I have been using Similarity function of pg_trgm module in PostgreSQL and now i am searching for a words similarity function similar to Similarity in Python. I have found many methods in python e.g. difflib, nltk, but none of these methods produces results similar to that of Similarity function of PostgreSQL.
I have been using this code for words matching but the results are very different from those of PostgreSQL similarity function. Are these results better than those of Similarity function of PostgreSQL? Is there any method or library that i can use to produce the results similar to PostgreSQL Similarity function?

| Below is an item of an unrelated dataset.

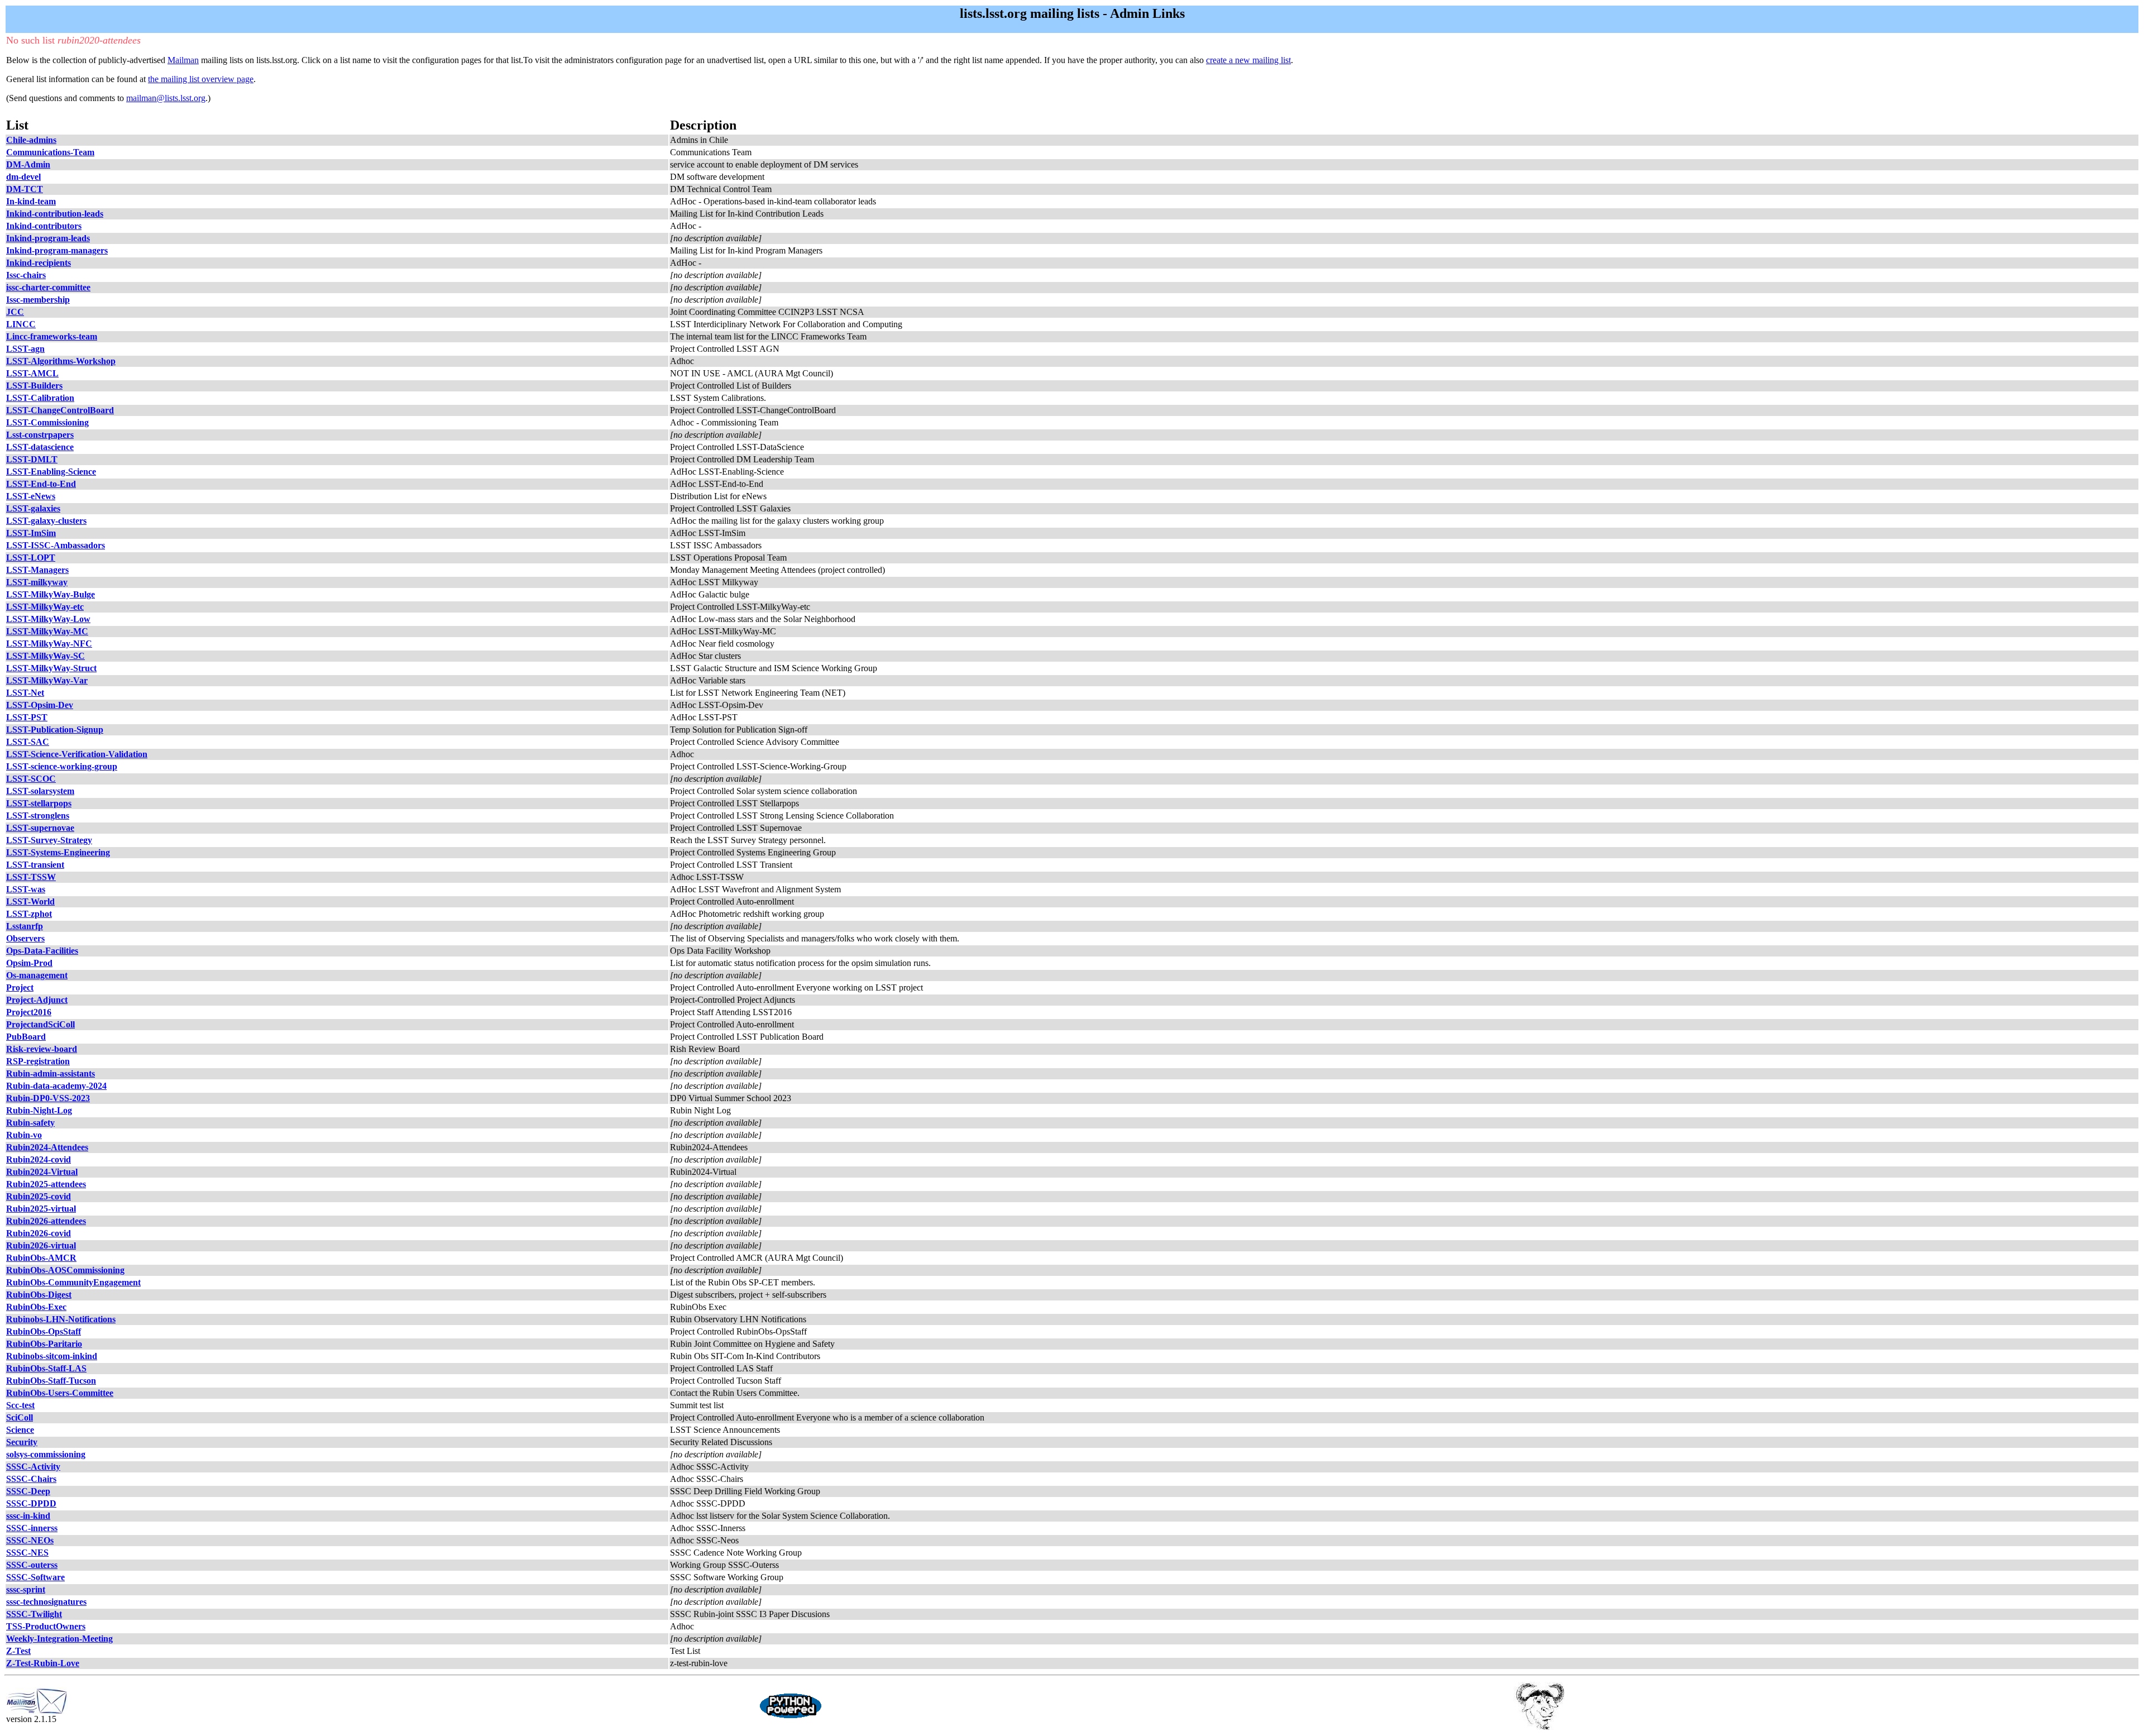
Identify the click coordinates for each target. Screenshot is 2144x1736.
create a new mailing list (1248, 60)
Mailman (183, 60)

from difflib import SequenceMatcher
import nltk
from fuzzywuzzy import fuzz
def similar(a,b):
return SequenceMatcher(None,a,b).ratio()
def longest_common_substring(s1, s2):
m = [[0] * (1 + len(s2)) for i in xrange(1 + len(s1))]
longest, x_longest = 0, 0
for x in xrange(1, 1 + len(s1)):
for y in xrange(1, 1 + len(s2)):
if s1[x - 1] == s2[y - 1]:
m[x][y] = m[x - 1][y - 1] + 1
if m[x][y] > longest:
longest = m[x][y]
x_longest = x
else:
m[x][y] = 0
return s1[x_longest - longest: x_longest]
def similarity(s1, s2):
return 2. * len(longest_common_substring(s1, s2)) / (len(s1) + len(s2)) * 100
print similarity("New Highway Classic Academy Lahore","Old Highway Classic Academy")
print nltk.edit_distance("This is Your Shop","This")
print fuzz.ratio("ISE-Tower","UfTowerong,")